--- START ---

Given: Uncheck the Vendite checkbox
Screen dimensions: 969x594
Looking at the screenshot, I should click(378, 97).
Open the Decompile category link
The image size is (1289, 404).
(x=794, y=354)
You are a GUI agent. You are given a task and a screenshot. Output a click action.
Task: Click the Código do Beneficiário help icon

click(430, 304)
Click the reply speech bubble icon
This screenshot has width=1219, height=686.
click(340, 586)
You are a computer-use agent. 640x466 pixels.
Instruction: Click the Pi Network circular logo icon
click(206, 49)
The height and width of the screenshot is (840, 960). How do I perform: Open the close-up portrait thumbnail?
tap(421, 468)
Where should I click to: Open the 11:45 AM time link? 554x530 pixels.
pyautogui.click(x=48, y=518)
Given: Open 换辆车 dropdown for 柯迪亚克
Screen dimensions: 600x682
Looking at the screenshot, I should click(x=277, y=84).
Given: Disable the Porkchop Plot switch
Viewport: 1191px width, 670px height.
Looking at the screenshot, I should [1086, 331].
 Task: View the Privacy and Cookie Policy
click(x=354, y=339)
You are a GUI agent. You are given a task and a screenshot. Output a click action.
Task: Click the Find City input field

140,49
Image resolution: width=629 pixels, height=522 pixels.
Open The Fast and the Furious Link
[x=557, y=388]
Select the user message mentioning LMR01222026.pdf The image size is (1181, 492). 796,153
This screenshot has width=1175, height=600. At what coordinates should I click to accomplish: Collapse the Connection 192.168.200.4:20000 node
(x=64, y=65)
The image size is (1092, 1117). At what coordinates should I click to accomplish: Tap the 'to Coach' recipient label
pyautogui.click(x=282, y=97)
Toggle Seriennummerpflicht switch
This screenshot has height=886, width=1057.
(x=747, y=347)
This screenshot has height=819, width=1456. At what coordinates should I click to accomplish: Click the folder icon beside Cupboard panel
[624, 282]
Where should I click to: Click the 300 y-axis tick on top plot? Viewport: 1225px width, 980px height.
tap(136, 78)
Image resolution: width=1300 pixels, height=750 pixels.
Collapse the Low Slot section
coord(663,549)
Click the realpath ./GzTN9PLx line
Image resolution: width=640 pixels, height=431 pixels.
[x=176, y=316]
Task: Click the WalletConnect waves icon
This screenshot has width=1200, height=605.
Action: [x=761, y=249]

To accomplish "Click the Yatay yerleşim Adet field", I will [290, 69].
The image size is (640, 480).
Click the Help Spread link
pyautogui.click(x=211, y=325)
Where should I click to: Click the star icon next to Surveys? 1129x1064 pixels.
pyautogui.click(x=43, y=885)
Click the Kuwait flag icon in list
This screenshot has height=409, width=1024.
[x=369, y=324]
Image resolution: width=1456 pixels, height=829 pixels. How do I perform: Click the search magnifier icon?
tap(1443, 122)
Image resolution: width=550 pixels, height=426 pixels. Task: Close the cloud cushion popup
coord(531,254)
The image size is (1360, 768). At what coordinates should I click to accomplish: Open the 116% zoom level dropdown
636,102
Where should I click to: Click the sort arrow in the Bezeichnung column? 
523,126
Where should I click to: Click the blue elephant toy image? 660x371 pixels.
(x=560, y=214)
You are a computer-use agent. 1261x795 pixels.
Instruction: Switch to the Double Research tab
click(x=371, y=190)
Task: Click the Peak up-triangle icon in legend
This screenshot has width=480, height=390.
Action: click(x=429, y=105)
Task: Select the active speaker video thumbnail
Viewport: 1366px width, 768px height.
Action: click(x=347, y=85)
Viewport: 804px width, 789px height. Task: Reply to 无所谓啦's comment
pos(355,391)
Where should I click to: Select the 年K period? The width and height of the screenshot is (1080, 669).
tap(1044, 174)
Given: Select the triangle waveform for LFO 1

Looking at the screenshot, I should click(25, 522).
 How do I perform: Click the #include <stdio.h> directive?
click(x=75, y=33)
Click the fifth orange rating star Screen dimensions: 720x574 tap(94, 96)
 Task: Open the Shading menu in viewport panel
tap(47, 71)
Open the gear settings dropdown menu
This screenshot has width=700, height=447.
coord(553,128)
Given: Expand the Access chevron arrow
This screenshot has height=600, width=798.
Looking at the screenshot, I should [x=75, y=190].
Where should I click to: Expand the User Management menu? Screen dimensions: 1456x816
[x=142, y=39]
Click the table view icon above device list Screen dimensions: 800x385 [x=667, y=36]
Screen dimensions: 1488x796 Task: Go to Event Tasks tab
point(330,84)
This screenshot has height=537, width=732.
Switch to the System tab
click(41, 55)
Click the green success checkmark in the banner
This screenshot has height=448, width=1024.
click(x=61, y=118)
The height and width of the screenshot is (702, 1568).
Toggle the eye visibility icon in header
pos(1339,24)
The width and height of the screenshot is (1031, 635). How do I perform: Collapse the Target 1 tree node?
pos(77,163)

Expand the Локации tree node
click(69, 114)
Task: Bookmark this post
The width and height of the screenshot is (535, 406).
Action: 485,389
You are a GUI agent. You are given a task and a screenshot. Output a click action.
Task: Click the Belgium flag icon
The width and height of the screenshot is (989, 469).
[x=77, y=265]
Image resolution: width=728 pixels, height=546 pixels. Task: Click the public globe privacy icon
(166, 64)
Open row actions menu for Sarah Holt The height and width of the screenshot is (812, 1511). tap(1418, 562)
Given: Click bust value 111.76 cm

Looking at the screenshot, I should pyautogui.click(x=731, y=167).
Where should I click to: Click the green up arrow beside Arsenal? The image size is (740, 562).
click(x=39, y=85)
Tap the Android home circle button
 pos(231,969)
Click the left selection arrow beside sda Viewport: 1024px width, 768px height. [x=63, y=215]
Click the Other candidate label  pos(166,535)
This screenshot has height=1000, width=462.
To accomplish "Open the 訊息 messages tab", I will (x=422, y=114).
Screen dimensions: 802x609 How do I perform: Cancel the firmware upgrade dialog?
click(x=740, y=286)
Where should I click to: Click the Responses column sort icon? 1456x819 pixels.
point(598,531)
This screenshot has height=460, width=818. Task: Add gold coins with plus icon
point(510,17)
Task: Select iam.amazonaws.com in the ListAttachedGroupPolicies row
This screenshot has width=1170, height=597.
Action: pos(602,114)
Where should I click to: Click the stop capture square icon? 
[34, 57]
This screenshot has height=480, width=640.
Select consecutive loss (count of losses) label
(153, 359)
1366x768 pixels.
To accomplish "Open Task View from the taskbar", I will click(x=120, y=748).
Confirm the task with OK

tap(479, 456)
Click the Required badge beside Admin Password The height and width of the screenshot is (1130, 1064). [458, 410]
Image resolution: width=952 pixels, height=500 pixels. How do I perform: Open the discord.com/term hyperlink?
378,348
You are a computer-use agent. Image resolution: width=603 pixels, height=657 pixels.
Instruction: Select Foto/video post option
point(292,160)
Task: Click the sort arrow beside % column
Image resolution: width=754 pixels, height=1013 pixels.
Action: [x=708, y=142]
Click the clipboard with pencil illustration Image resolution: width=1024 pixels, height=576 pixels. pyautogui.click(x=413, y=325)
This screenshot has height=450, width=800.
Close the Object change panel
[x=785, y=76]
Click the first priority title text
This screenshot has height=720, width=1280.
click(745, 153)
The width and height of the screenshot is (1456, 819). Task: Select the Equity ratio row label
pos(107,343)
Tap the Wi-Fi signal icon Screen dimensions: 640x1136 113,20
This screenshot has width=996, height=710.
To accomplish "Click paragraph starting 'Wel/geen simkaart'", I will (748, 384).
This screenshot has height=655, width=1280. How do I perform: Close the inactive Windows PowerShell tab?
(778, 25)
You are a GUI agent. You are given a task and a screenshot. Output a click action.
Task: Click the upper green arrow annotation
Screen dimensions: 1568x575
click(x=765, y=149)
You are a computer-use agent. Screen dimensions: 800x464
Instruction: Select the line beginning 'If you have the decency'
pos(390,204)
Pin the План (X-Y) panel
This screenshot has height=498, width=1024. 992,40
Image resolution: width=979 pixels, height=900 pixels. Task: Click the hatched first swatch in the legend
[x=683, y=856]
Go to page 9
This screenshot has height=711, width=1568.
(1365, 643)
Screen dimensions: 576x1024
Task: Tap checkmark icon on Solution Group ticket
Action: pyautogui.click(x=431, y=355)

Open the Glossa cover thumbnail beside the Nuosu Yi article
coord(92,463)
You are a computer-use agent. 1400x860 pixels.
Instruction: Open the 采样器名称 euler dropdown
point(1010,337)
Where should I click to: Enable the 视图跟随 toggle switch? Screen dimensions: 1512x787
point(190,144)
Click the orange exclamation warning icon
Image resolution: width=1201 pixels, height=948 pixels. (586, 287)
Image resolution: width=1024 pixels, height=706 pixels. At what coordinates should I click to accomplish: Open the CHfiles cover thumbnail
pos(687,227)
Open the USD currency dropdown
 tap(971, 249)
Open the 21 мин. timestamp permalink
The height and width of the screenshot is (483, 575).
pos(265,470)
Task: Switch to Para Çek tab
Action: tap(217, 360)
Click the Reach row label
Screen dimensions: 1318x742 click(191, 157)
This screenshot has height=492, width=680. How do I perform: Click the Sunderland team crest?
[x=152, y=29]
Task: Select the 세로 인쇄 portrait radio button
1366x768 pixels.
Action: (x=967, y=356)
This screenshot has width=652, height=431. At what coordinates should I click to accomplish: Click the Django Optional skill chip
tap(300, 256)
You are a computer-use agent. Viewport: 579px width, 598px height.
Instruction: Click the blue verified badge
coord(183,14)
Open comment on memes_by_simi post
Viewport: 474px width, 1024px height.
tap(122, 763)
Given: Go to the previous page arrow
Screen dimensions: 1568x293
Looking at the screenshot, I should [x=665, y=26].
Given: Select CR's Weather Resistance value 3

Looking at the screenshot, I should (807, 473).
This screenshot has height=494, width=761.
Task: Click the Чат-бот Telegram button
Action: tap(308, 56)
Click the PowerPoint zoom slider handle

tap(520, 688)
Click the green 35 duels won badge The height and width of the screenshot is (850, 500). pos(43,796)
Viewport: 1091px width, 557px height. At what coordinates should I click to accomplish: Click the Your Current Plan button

--- END ---

• EXERCISE PROMPT
All lines above between those holding "You are a computer-use agent. Viewport: 579px" and "Given: Go to the previous page arrow", inclusive, must be set down unchanged, and no other line may be included.

• ANSWER TO THE EXERCISE
You are a computer-use agent. Viewport: 579px width, 598px height.
Instruction: Click the blue verified badge
coord(183,14)
Open comment on memes_by_simi post
Viewport: 474px width, 1024px height.
tap(122, 763)
Given: Go to the previous page arrow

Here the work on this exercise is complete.